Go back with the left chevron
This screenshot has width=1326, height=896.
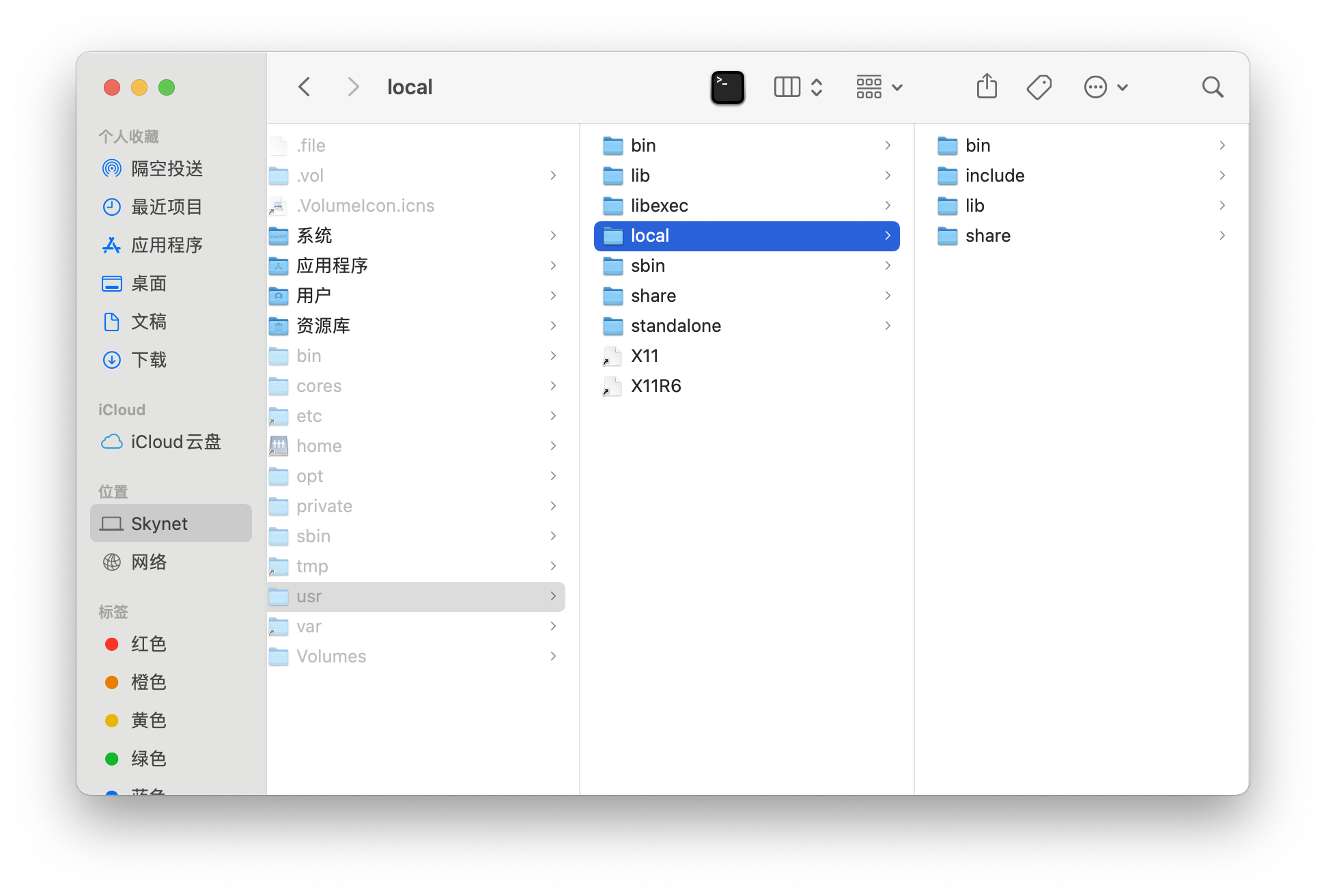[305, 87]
※
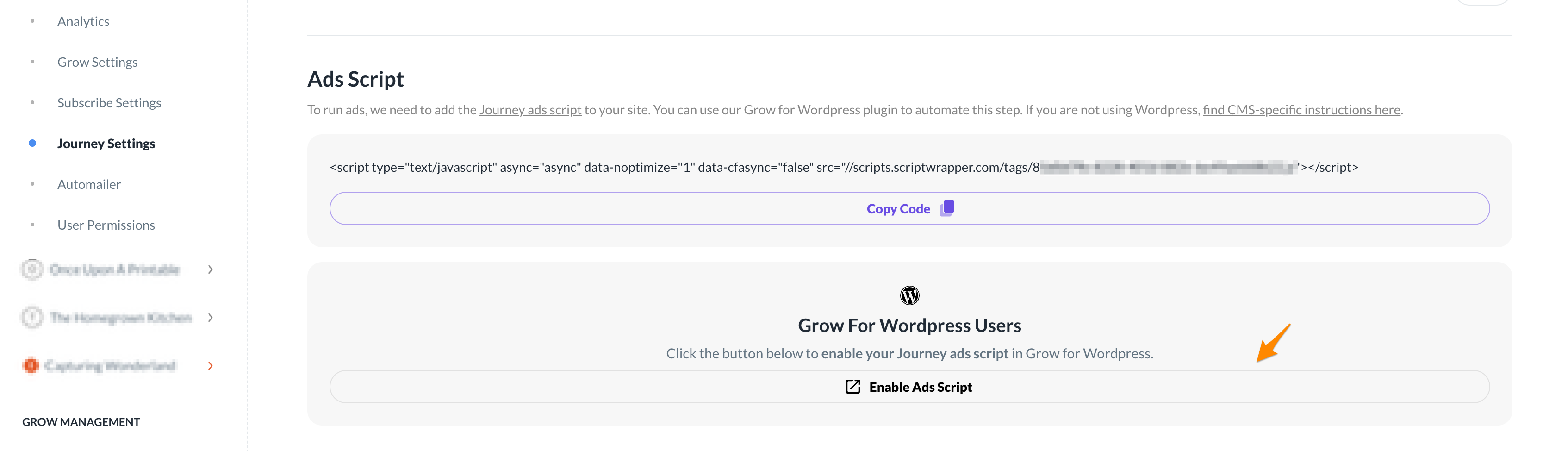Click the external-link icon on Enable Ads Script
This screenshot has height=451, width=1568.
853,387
※
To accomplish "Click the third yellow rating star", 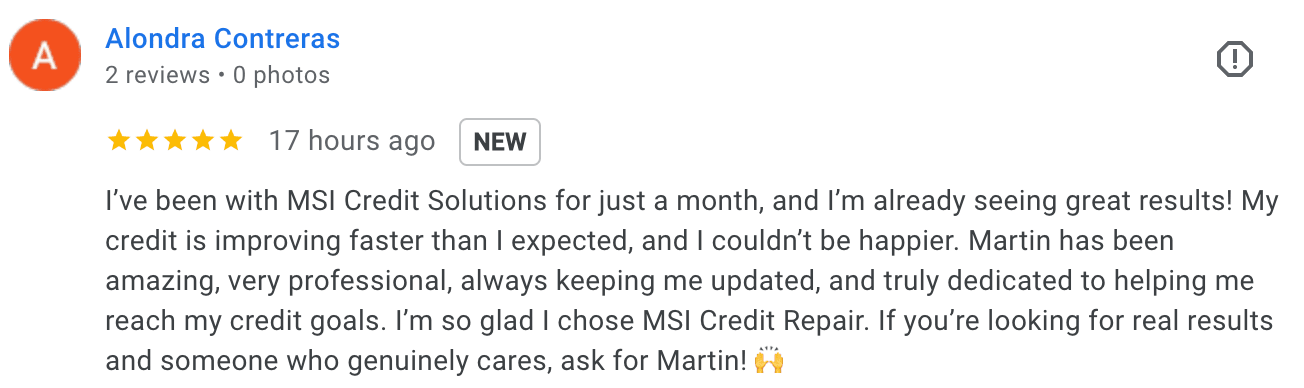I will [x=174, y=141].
※
GIVEN EXERCISE ▸ Please pick out every line of the data above that contains the string "width", and copy each one in full. Case counts.

EXERCISE RESPONSE ▸
This screenshot has width=1326, height=896.
This screenshot has height=451, width=1568.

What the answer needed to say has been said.